In a recent interview with PBS’ Jeffrey Brown, Cate Blanchett and Richard Roxburgh talked about reviving Anton Chekhov’s classic Uncle Vanya, which is now playing at Washington, D.C.’s Kennedy Center.

“Chekhov is tricky. As we say in Australia, he’s a bugger to perform,” said Blanchett of the play’s creator, who first published Uncle Vanya in 1897. Since then, it’s been performed all over the world and adapted for five films. “The process of rehearsing it, it was a bit like doing a clowning workshop, not that we were trying to get up there and be funny, but in the way that you have got to get up there and risk being and doing nothing.”

Blanchett’s co-star wouldn’t rather be doing anything else. “What you find working in film is that you can spend a day doing some really menial, terribly dull activity. He scratches his head and yawns and gets out of bed. He walks to the shower. He closes the door. That is three-quarters of a day in film land,” said Roxburgh. “In terms of acting itself, there’s nothing for me is as wonderful and as — frankly, as nourishing — as doing theater. Theater gives back to you.”  Blanchett’s famous for appearing on the big screen in The Lord of the Rings trilogy, has more recently had roles in stage productions of A Streetcar Named Desire and The War of the Roses. Meanwhile, Roxburgh has earned praise for his parts in Hamlet and Toy Symphony.
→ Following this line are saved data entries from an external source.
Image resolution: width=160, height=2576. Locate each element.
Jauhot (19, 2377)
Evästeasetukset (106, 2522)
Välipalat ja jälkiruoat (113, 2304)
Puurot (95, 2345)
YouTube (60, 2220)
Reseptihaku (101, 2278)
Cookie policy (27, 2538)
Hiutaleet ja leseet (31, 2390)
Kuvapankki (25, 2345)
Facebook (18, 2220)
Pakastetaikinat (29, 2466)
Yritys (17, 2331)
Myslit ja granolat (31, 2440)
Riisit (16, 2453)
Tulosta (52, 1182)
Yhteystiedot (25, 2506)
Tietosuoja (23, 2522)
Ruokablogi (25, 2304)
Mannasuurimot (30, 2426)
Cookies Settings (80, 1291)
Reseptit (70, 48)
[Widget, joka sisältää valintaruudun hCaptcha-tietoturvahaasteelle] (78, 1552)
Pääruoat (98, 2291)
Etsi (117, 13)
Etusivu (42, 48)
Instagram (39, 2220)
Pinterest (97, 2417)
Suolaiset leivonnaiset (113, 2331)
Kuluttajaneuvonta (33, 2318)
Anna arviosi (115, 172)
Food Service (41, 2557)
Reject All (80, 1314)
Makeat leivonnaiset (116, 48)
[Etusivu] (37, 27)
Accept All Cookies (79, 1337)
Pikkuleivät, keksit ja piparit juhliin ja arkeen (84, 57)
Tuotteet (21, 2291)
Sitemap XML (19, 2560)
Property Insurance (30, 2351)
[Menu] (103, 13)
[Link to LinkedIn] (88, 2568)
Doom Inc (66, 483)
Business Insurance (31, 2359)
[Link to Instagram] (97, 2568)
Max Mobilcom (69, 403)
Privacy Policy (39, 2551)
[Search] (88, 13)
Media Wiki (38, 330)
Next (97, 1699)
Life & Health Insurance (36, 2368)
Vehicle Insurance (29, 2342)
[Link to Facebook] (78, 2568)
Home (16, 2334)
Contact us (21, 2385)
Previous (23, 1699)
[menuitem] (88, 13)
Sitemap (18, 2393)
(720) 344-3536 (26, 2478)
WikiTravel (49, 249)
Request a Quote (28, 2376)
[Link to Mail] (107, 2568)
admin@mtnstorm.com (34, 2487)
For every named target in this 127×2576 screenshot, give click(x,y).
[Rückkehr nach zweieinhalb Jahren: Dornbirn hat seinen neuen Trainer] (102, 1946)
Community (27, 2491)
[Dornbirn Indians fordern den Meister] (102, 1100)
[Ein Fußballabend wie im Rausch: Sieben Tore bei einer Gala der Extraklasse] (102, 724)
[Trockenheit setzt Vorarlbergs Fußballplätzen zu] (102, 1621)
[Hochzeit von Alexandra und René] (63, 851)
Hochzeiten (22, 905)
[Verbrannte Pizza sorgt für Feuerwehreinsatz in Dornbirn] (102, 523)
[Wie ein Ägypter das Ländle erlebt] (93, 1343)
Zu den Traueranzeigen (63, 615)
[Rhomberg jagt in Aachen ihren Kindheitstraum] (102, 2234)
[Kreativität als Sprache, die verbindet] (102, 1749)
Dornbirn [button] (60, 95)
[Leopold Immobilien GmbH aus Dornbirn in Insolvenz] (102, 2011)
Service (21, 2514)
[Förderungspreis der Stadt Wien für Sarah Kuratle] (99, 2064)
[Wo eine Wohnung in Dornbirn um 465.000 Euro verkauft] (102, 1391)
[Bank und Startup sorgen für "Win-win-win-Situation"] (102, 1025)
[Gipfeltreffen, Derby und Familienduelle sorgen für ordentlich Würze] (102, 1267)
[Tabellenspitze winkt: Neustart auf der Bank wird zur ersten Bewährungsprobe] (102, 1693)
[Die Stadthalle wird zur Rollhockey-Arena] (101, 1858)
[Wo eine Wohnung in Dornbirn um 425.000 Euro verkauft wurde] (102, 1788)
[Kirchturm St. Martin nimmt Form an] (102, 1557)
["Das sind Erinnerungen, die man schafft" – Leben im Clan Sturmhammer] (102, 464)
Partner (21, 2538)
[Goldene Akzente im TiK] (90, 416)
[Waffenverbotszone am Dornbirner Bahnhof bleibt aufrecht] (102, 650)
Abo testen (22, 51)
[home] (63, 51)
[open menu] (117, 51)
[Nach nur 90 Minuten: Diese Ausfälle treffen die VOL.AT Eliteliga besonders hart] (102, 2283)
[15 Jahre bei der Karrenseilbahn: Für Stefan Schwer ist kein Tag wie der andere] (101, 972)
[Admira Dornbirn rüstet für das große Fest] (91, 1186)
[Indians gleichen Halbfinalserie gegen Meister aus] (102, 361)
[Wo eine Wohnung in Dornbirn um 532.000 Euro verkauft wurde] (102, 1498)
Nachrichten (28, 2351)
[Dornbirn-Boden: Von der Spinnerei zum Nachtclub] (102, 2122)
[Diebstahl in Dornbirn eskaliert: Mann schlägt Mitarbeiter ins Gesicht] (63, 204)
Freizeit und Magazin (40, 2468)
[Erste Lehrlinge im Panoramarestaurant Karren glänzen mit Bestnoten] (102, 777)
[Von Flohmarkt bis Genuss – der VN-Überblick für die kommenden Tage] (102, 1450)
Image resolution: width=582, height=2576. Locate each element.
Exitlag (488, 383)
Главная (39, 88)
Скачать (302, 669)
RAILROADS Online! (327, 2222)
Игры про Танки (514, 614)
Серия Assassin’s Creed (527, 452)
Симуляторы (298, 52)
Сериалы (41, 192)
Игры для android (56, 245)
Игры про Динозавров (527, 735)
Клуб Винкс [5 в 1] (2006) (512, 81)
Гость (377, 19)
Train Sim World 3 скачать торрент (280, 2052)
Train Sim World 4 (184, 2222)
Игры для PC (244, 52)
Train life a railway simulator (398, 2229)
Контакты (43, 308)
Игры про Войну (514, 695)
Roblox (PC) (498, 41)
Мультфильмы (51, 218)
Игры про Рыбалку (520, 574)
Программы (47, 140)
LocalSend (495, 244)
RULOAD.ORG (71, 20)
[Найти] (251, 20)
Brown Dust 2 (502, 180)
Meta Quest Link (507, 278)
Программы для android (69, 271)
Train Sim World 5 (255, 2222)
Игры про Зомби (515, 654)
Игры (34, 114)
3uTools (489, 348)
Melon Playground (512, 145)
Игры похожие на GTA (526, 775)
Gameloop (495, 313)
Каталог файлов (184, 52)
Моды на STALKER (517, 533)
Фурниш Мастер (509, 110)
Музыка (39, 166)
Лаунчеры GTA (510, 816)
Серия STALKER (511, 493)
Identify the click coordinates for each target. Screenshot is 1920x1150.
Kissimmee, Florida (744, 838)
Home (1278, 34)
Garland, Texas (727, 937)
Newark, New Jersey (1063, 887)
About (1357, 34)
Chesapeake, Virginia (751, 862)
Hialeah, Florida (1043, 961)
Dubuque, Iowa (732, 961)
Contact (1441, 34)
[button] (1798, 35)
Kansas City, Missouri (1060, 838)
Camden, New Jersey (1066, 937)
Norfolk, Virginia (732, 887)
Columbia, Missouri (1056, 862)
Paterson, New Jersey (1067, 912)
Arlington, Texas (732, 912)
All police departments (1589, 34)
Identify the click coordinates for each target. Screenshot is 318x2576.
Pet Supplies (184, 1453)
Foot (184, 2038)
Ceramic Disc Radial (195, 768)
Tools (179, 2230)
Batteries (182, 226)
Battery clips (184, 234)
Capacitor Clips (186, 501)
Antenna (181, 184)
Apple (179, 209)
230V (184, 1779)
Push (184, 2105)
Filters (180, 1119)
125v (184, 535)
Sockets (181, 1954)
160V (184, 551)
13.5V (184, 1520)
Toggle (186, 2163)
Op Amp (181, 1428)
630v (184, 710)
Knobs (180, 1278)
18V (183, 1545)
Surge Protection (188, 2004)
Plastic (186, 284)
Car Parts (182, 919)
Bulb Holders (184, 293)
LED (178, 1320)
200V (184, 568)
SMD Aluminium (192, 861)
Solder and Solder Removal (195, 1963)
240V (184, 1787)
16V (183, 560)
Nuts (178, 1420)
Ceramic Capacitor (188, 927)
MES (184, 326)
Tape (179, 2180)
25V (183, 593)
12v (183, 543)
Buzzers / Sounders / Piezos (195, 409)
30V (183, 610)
“It’s a socially important enterprise, putting on a play. And that doesn’t always happen, but that is what you’re always trying to do,” Blanchett explained. “And I think that that is the addictive thing, is that the audience will get as much as they put into it, but also you’re responsible for shaping their experience very, very tangibly. It’s a very powerful experience to have.”